(Items listed in a dataset)

....

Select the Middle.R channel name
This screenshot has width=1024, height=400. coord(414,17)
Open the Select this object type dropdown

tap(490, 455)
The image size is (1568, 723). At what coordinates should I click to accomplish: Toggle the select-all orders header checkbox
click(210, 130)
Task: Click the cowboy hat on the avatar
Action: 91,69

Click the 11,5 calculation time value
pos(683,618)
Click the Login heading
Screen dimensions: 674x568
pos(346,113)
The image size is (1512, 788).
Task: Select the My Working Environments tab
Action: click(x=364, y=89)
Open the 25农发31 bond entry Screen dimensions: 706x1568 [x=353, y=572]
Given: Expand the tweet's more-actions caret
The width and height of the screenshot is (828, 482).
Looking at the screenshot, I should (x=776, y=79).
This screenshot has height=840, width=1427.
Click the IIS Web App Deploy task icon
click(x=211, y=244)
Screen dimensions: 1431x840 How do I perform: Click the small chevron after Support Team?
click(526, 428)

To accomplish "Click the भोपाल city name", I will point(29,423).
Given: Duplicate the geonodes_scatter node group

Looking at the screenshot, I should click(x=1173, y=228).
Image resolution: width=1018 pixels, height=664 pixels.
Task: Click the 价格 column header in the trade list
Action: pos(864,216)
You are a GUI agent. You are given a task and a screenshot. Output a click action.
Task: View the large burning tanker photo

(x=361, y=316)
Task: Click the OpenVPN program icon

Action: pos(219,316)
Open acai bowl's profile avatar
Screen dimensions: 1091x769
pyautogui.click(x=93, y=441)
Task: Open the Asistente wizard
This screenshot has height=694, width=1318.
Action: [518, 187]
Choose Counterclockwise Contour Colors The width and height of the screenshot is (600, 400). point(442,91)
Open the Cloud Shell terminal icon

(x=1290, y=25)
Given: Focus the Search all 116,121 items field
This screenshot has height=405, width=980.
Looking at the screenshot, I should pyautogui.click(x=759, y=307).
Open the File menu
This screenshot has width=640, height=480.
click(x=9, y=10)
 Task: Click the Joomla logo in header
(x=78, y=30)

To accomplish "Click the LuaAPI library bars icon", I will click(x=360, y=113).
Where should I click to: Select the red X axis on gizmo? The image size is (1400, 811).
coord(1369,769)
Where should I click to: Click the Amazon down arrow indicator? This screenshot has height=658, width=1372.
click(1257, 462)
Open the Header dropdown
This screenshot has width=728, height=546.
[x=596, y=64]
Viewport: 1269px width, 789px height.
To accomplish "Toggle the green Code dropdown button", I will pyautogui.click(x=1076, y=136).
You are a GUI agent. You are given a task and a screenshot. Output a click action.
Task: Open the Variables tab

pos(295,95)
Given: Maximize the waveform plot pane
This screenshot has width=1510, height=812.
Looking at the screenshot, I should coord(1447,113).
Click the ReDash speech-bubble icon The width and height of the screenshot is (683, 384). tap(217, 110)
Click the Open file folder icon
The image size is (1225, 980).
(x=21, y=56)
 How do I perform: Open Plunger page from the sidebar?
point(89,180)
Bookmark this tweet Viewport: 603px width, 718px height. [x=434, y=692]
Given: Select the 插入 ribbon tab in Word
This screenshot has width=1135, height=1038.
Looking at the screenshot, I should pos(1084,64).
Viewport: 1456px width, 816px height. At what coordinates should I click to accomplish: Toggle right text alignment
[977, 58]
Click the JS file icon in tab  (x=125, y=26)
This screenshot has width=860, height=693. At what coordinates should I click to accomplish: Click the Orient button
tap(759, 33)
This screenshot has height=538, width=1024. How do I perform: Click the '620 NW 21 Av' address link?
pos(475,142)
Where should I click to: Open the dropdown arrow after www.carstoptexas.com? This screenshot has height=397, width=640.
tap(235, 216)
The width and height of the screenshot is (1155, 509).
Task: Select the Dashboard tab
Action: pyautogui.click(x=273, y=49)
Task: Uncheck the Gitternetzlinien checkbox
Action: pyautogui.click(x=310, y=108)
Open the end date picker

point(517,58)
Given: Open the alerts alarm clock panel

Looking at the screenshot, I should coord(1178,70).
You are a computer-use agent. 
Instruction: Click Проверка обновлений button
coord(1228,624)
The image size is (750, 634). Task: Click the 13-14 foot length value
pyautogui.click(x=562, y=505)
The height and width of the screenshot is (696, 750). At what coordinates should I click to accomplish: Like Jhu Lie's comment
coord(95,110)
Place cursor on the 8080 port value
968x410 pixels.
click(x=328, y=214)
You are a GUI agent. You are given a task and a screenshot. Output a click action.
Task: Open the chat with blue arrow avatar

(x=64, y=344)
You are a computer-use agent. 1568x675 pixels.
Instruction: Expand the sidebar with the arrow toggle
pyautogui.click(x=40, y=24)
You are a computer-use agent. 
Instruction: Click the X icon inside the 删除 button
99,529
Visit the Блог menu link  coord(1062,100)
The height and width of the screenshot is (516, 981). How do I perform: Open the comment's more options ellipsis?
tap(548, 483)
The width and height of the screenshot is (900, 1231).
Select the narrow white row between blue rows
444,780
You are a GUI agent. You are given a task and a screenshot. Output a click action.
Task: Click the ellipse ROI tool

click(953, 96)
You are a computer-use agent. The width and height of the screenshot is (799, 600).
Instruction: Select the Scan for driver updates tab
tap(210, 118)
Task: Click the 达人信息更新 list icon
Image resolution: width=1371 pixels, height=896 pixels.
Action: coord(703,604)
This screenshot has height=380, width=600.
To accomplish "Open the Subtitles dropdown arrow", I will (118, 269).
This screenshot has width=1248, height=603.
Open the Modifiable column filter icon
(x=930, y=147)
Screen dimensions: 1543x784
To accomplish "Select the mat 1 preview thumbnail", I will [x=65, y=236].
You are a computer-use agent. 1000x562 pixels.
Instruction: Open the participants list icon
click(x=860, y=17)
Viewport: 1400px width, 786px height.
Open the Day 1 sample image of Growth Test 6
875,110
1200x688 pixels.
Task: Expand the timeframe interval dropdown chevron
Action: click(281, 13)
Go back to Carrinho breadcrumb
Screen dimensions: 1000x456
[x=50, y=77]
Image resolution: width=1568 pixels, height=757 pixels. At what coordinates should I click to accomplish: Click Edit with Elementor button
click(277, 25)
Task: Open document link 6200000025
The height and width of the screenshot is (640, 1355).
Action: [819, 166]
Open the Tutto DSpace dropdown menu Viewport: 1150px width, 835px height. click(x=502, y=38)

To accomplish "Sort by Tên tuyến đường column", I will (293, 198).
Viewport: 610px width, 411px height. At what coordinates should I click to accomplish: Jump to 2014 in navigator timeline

....

Gather all lines from the records above in which "menu" appears.

Open the File menu
Visit the Блог menu link  coord(1062,100)
Open the Tutto DSpace dropdown menu Viewport: 1150px width, 835px height. click(x=502, y=38)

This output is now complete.